Why do we need to divide by the 1 over the square root of the variance in order to bring down the variance?

mlnoob · October 25, 2019, 3:56am

first look at this example

>>> x = t.randn(512)
>>> w = t.randn(512, 500000)
>>> (x @ w).var()
tensor(513.9548)

it makes sense that the variance is close to 512 because each one of 500000, is a dot product of a 512 vector and a 512 vector, that is sampled from a distribution with a standard deviation of 1 and mean of 0

However, I wanted the variance to go down to 1, and consequently the std to be 1 since standard deviation is square root of variance, where 1 is the variance.

To do this I tried the below

>>> x = t.randn(512)
>>> w = t.randn(512, 500000) * (1/512)
>>> (x @ w).var()
tensor(0.0021)

However the variance is actually now 512 / 512 / 512 instead of 512/ 512

In order to do this correctly, I needed to try

>>> x = t.randn(512)
>>> w = t.randn(512, 500000) * (1 / (512 ** .5))
>>> (x @ w).var()
tensor(1.0216)

Why is that the case?

MicPie · October 25, 2019, 5:41am

A very good explanation can be found here: http://cs231n.github.io/neural-networks-2/
(scroll down to “Calibrating the variances with 1/sqrt(n)“).

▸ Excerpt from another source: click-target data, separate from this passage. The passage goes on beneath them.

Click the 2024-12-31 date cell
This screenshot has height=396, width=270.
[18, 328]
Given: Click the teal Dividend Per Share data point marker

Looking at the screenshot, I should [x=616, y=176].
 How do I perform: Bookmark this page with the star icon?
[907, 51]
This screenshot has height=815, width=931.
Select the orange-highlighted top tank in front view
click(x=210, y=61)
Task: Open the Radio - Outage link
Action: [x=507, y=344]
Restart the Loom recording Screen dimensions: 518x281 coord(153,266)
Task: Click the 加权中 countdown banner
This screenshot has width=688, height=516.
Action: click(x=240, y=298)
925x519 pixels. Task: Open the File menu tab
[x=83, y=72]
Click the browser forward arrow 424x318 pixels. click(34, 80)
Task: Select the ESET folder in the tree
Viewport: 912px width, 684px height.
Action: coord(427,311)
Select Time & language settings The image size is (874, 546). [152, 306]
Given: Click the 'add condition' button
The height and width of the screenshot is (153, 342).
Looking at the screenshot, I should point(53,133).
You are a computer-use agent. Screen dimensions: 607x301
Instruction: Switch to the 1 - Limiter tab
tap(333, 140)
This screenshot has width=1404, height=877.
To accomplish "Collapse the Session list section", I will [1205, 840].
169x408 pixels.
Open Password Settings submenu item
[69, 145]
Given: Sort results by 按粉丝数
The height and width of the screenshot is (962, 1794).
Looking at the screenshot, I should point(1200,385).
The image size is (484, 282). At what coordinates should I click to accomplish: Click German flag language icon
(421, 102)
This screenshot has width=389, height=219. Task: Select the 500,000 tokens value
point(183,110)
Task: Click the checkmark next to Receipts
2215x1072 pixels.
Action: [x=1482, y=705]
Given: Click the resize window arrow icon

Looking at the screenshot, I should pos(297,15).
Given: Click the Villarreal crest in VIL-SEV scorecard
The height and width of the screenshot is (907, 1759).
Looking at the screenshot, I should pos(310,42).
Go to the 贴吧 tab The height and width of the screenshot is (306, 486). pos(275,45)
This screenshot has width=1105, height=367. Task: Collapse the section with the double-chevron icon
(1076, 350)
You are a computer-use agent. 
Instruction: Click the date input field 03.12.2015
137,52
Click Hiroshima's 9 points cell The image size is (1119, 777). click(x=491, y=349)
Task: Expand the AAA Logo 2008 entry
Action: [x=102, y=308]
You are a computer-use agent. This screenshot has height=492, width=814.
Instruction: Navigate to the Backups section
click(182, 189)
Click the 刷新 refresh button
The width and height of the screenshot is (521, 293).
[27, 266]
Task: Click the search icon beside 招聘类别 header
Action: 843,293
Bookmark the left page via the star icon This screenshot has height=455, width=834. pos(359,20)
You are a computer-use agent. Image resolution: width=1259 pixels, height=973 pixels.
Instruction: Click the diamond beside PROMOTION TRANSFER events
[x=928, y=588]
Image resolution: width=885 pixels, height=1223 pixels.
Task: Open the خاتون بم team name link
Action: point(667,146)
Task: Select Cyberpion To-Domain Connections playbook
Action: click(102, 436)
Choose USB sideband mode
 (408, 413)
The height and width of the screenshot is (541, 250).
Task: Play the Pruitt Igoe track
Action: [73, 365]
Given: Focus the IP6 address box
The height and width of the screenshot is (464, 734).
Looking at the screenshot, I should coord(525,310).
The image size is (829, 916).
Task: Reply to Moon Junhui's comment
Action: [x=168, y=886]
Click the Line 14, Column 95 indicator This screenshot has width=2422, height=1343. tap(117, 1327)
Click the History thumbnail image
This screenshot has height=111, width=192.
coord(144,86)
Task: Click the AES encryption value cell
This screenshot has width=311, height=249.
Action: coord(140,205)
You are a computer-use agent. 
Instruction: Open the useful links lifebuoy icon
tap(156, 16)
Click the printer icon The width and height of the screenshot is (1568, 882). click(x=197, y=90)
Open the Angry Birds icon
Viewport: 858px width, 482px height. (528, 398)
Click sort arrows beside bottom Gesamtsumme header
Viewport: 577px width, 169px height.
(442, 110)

mlnoob · October 25, 2019, 6:26am

Yup its in the paper, thanks! but could you show me a code example that proves this sentence?

MicPie · October 25, 2019, 7:05am

Do you mean the first part?

X = torch.randn(32,64)
a = torch.tensor(4.)

assert (a * X).var() == a**2 * X.var()
assert (a.sqrt() * X).var() == a * X.var()

mlnoob · October 25, 2019, 7:23am

Ah, yes, so if I understood correctly, if we want to scale the variance of something by a scaler a(which for us we want 1/n), we should do so by a ** .5 which is (1/n) ** .5, because a inside our variance function acts really as multiplying the variance of X by a ** 2. This would mean that (a ** .5) would act as just multiplying by a when we multiply it to our X

meaning

Var(((1/n) ** .5) * X)  really is just 1/n * Var(X)

MicPie · October 25, 2019, 7:49am

Inside means that a is applied to X before calculating the variance.

I added the other example also to the code above (which is in the end similar to the code posted by you).

The wikipedia article on variance has also some nice additional information, especially the properties which are used in the cs231n explanation.

Thanks for the question, it made me go through this important stuff again about initialization!

mlnoob · October 25, 2019, 8:02am

Yes indeed!

Also, no problem although I should really be the grateful one!